The result should be an exact copy of only the lines from the one holding "Where should I click to: Click" through the last line of the data below, please, without pictures.

*** Begin section ***

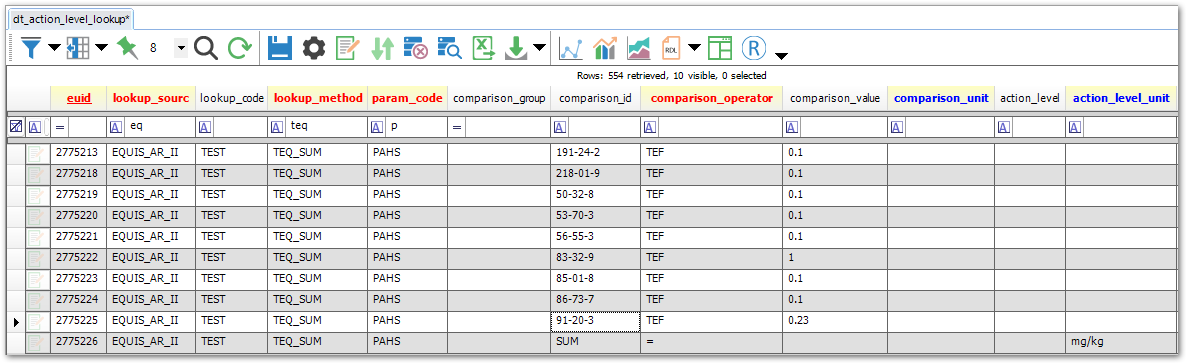Expand the dropdown arrow beside the download icon
1187x364 pixels.
539,48
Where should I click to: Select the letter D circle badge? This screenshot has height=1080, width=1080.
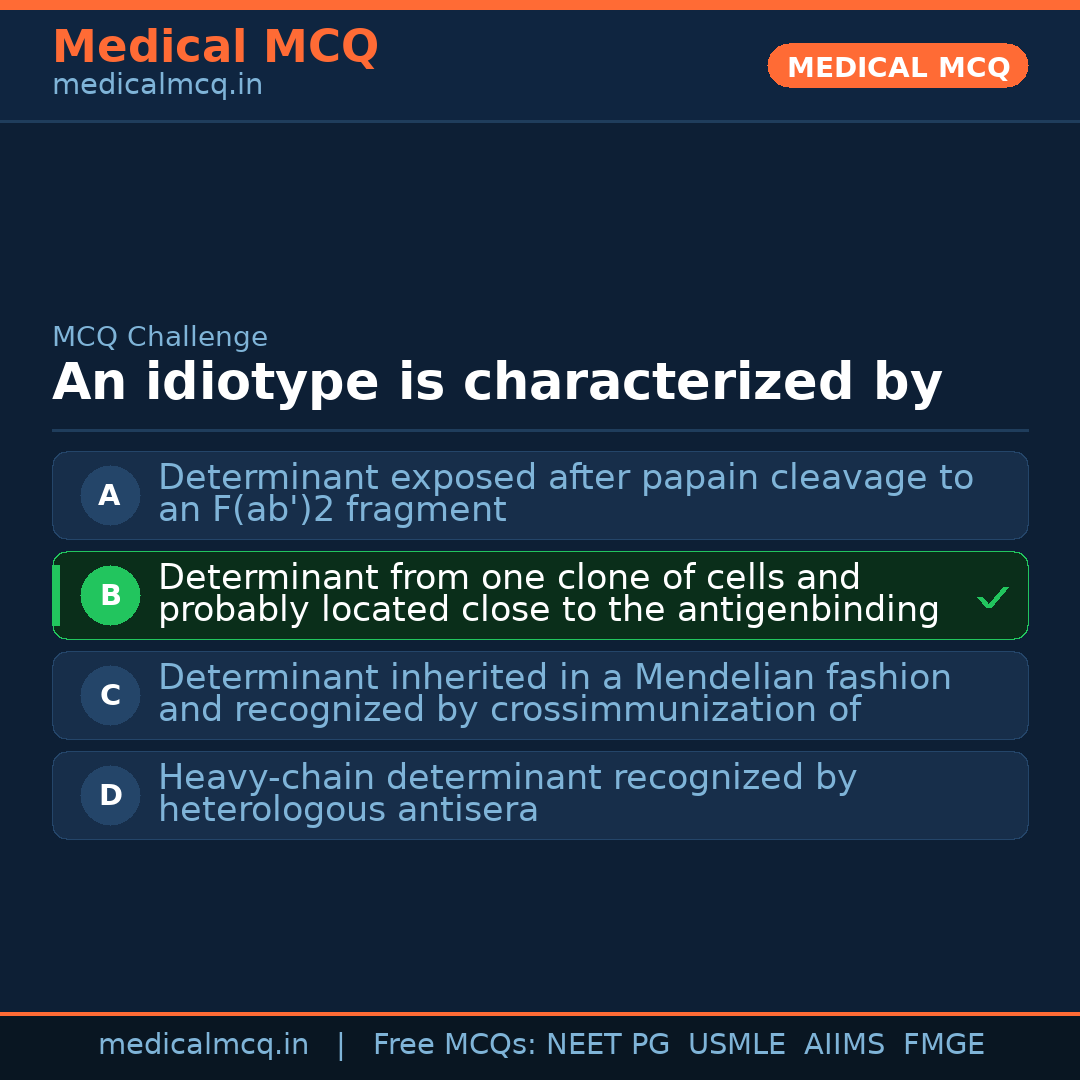(110, 795)
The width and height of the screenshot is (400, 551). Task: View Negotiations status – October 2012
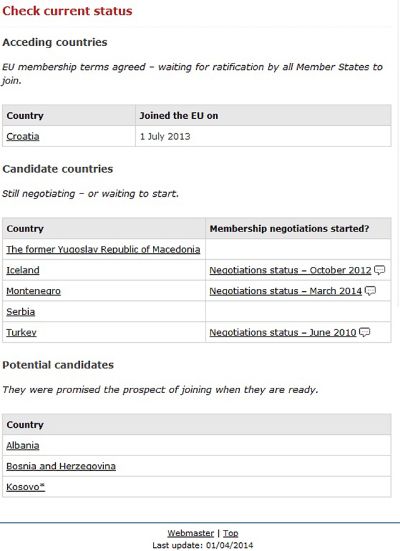pos(290,270)
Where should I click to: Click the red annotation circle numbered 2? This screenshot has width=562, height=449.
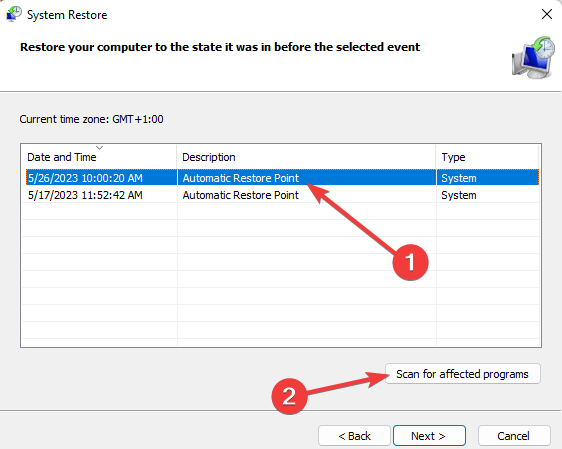(289, 396)
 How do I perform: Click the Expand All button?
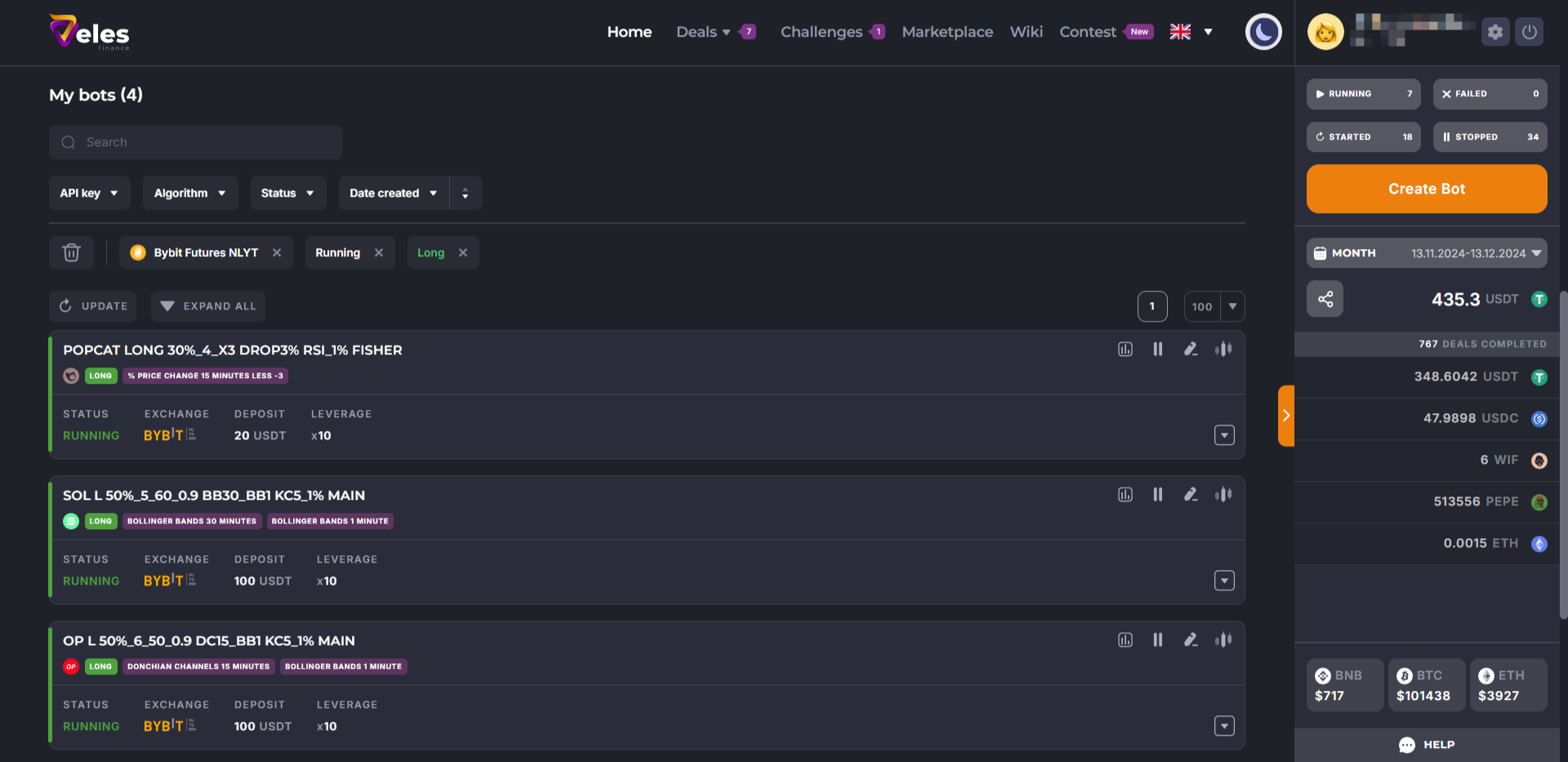pyautogui.click(x=208, y=306)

*** End section ***

▸ **Output of the exercise**:
Where should I click to: Click the red annotation circle numbered 2? This screenshot has width=562, height=449.
(289, 396)
 How do I perform: Click the Expand All button?
pyautogui.click(x=208, y=306)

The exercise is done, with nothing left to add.